— Start Data excerpts —

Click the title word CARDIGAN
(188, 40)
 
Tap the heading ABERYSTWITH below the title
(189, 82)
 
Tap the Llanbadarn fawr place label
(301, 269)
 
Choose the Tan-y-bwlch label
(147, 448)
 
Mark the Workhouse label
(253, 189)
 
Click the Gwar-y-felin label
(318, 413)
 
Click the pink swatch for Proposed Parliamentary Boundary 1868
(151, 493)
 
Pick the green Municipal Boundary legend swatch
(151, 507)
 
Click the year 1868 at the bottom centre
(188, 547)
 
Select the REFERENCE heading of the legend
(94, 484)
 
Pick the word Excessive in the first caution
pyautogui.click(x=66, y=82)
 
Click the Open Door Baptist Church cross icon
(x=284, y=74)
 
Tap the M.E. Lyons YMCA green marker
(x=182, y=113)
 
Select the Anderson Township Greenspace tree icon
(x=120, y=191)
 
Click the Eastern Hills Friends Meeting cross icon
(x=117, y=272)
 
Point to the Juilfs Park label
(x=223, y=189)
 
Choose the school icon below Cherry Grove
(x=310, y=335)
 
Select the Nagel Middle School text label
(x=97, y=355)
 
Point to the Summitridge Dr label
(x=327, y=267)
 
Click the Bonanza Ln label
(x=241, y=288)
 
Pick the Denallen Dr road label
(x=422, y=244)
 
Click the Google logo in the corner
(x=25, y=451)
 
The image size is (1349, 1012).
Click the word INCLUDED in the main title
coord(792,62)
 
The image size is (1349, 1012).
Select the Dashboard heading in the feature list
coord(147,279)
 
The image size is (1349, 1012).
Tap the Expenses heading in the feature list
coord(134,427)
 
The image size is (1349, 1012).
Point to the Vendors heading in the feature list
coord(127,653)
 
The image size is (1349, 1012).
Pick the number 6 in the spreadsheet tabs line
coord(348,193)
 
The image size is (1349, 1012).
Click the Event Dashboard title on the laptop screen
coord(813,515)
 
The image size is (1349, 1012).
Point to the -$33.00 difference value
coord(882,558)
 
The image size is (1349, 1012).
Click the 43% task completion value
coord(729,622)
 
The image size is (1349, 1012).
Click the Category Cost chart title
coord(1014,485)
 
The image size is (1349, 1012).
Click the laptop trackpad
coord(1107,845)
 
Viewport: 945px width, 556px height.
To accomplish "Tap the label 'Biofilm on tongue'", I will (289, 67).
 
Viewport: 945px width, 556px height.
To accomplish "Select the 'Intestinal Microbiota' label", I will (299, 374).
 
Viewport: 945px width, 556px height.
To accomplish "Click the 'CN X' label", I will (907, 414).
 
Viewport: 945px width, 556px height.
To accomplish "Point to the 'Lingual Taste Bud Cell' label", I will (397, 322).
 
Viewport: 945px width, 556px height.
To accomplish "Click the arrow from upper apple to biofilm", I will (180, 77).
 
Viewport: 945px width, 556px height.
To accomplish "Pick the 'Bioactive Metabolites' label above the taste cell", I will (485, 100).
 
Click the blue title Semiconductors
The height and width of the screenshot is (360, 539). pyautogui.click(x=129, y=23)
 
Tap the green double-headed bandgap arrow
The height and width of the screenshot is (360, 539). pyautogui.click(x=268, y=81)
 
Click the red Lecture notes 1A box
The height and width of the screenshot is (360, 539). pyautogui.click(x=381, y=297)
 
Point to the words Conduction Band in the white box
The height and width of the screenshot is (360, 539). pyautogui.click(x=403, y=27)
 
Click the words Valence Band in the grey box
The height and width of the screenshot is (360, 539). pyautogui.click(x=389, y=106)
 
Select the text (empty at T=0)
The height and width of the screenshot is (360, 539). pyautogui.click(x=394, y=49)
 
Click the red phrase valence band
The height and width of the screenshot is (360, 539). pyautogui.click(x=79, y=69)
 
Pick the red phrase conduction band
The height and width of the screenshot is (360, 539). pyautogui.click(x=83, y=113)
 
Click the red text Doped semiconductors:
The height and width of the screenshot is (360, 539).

— End Data excerpts —

== Aim of the task ==
Copy every item above line for line, with no changes.

== Final answer ==
Click the title word CARDIGAN
(188, 40)
 
Tap the heading ABERYSTWITH below the title
(189, 82)
 
Tap the Llanbadarn fawr place label
(301, 269)
 
Choose the Tan-y-bwlch label
(147, 448)
 
Mark the Workhouse label
(253, 189)
 
Click the Gwar-y-felin label
(318, 413)
 
Click the pink swatch for Proposed Parliamentary Boundary 1868
(151, 493)
 
Pick the green Municipal Boundary legend swatch
(151, 507)
 
Click the year 1868 at the bottom centre
(188, 547)
 
Select the REFERENCE heading of the legend
(94, 484)
 
Pick the word Excessive in the first caution
pyautogui.click(x=66, y=82)
 
Click the Open Door Baptist Church cross icon
(x=284, y=74)
 
Tap the M.E. Lyons YMCA green marker
(x=182, y=113)
 
Select the Anderson Township Greenspace tree icon
(x=120, y=191)
 
Click the Eastern Hills Friends Meeting cross icon
(x=117, y=272)
 
Point to the Juilfs Park label
(x=223, y=189)
 
Choose the school icon below Cherry Grove
(x=310, y=335)
 
Select the Nagel Middle School text label
(x=97, y=355)
 
Point to the Summitridge Dr label
(x=327, y=267)
 
Click the Bonanza Ln label
(x=241, y=288)
 
Pick the Denallen Dr road label
(x=422, y=244)
 
Click the Google logo in the corner
(x=25, y=451)
 
The image size is (1349, 1012).
Click the word INCLUDED in the main title
coord(792,62)
 
The image size is (1349, 1012).
Select the Dashboard heading in the feature list
coord(147,279)
 
The image size is (1349, 1012).
Tap the Expenses heading in the feature list
coord(134,427)
 
The image size is (1349, 1012).
Point to the Vendors heading in the feature list
coord(127,653)
 
The image size is (1349, 1012).
Pick the number 6 in the spreadsheet tabs line
coord(348,193)
 
The image size is (1349, 1012).
Click the Event Dashboard title on the laptop screen
coord(813,515)
 
The image size is (1349, 1012).
Point to the -$33.00 difference value
coord(882,558)
 
The image size is (1349, 1012).
Click the 43% task completion value
coord(729,622)
 
The image size is (1349, 1012).
Click the Category Cost chart title
coord(1014,485)
 
The image size is (1349, 1012).
Click the laptop trackpad
coord(1107,845)
 
Viewport: 945px width, 556px height.
To accomplish "Tap the label 'Biofilm on tongue'", I will (289, 67).
 
Viewport: 945px width, 556px height.
To accomplish "Select the 'Intestinal Microbiota' label", I will (299, 374).
 
Viewport: 945px width, 556px height.
To accomplish "Click the 'CN X' label", I will (907, 414).
 
Viewport: 945px width, 556px height.
To accomplish "Point to the 'Lingual Taste Bud Cell' label", I will (397, 322).
 
Viewport: 945px width, 556px height.
To accomplish "Click the arrow from upper apple to biofilm", I will (180, 77).
 
Viewport: 945px width, 556px height.
To accomplish "Pick the 'Bioactive Metabolites' label above the taste cell", I will (485, 100).
 
Click the blue title Semiconductors
The height and width of the screenshot is (360, 539). pyautogui.click(x=129, y=23)
 
Tap the green double-headed bandgap arrow
The height and width of the screenshot is (360, 539). pyautogui.click(x=268, y=81)
 
Click the red Lecture notes 1A box
The height and width of the screenshot is (360, 539). pyautogui.click(x=381, y=297)
 
Point to the words Conduction Band in the white box
The height and width of the screenshot is (360, 539). pyautogui.click(x=403, y=27)
 
Click the words Valence Band in the grey box
The height and width of the screenshot is (360, 539). pyautogui.click(x=389, y=106)
 
Select the text (empty at T=0)
The height and width of the screenshot is (360, 539). pyautogui.click(x=394, y=49)
 
Click the red phrase valence band
The height and width of the screenshot is (360, 539). pyautogui.click(x=79, y=69)
 
Pick the red phrase conduction band
The height and width of the screenshot is (360, 539). pyautogui.click(x=83, y=113)
 
Click the red text Doped semiconductors:
The height and width of the screenshot is (360, 539).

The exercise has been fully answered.